▸ Task brief
The answer must be every entry, given again word for word.

=== Section Start ===

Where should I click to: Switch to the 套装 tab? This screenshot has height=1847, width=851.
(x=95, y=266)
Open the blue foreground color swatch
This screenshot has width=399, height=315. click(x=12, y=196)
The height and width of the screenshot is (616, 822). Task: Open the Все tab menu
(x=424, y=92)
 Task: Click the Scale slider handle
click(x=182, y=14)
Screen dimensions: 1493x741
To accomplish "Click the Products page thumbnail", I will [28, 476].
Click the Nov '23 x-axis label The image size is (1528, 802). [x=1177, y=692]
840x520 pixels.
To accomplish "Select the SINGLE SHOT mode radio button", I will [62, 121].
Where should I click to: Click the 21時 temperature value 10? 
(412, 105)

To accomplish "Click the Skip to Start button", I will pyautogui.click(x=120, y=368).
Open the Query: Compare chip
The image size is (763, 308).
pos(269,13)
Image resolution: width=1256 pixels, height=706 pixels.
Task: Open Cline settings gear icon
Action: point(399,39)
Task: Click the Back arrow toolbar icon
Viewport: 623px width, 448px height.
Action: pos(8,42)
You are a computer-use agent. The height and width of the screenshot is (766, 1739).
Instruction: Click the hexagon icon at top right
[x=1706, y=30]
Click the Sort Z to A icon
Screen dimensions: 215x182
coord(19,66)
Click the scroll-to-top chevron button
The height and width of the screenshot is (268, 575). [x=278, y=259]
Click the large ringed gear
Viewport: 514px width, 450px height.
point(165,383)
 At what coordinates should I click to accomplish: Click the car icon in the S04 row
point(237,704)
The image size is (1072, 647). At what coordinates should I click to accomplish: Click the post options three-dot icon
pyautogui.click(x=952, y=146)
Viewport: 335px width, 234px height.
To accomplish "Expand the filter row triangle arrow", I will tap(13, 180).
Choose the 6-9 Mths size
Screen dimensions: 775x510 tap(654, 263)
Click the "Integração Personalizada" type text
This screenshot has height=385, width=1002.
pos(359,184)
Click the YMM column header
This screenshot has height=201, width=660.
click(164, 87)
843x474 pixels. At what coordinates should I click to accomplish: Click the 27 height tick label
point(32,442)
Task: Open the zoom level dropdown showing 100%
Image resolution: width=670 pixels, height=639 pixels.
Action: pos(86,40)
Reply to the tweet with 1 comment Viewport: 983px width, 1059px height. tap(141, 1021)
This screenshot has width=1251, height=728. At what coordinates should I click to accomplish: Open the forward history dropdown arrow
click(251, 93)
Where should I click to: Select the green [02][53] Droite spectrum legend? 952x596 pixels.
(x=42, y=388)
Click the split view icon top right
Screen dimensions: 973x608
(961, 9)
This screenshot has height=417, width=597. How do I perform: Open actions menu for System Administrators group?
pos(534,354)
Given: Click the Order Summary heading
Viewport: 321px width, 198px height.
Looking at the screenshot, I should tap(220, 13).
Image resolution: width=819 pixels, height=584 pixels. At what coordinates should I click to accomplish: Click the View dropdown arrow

=== Section End ===

▸ Solution for this problem
Where should I click to: Switch to the 套装 tab? This screenshot has height=1847, width=851.
(x=95, y=266)
Open the blue foreground color swatch
This screenshot has width=399, height=315. click(x=12, y=196)
The height and width of the screenshot is (616, 822). Task: Open the Все tab menu
(x=424, y=92)
 Task: Click the Scale slider handle
click(x=182, y=14)
Screen dimensions: 1493x741
To accomplish "Click the Products page thumbnail", I will [28, 476].
Click the Nov '23 x-axis label The image size is (1528, 802). [x=1177, y=692]
840x520 pixels.
To accomplish "Select the SINGLE SHOT mode radio button", I will [62, 121].
Where should I click to: Click the 21時 temperature value 10? 
(412, 105)

To accomplish "Click the Skip to Start button", I will pyautogui.click(x=120, y=368).
Open the Query: Compare chip
The image size is (763, 308).
pos(269,13)
Image resolution: width=1256 pixels, height=706 pixels.
Task: Open Cline settings gear icon
Action: point(399,39)
Task: Click the Back arrow toolbar icon
Viewport: 623px width, 448px height.
Action: pos(8,42)
You are a computer-use agent. The height and width of the screenshot is (766, 1739).
Instruction: Click the hexagon icon at top right
[x=1706, y=30]
Click the Sort Z to A icon
Screen dimensions: 215x182
coord(19,66)
Click the scroll-to-top chevron button
The height and width of the screenshot is (268, 575). [x=278, y=259]
Click the large ringed gear
Viewport: 514px width, 450px height.
point(165,383)
 At what coordinates should I click to accomplish: Click the car icon in the S04 row
point(237,704)
The image size is (1072, 647). At what coordinates should I click to accomplish: Click the post options three-dot icon
pyautogui.click(x=952, y=146)
Viewport: 335px width, 234px height.
To accomplish "Expand the filter row triangle arrow", I will tap(13, 180).
Choose the 6-9 Mths size
Screen dimensions: 775x510 tap(654, 263)
Click the "Integração Personalizada" type text
This screenshot has height=385, width=1002.
pos(359,184)
Click the YMM column header
This screenshot has height=201, width=660.
click(164, 87)
843x474 pixels. At what coordinates should I click to accomplish: Click the 27 height tick label
point(32,442)
Task: Open the zoom level dropdown showing 100%
Image resolution: width=670 pixels, height=639 pixels.
Action: pos(86,40)
Reply to the tweet with 1 comment Viewport: 983px width, 1059px height. tap(141, 1021)
This screenshot has width=1251, height=728. At what coordinates should I click to accomplish: Open the forward history dropdown arrow
click(251, 93)
Where should I click to: Select the green [02][53] Droite spectrum legend? 952x596 pixels.
(x=42, y=388)
Click the split view icon top right
Screen dimensions: 973x608
(961, 9)
This screenshot has height=417, width=597. How do I perform: Open actions menu for System Administrators group?
pos(534,354)
Given: Click the Order Summary heading
Viewport: 321px width, 198px height.
Looking at the screenshot, I should tap(220, 13).
Image resolution: width=819 pixels, height=584 pixels. At what coordinates should I click to accomplish: Click the View dropdown arrow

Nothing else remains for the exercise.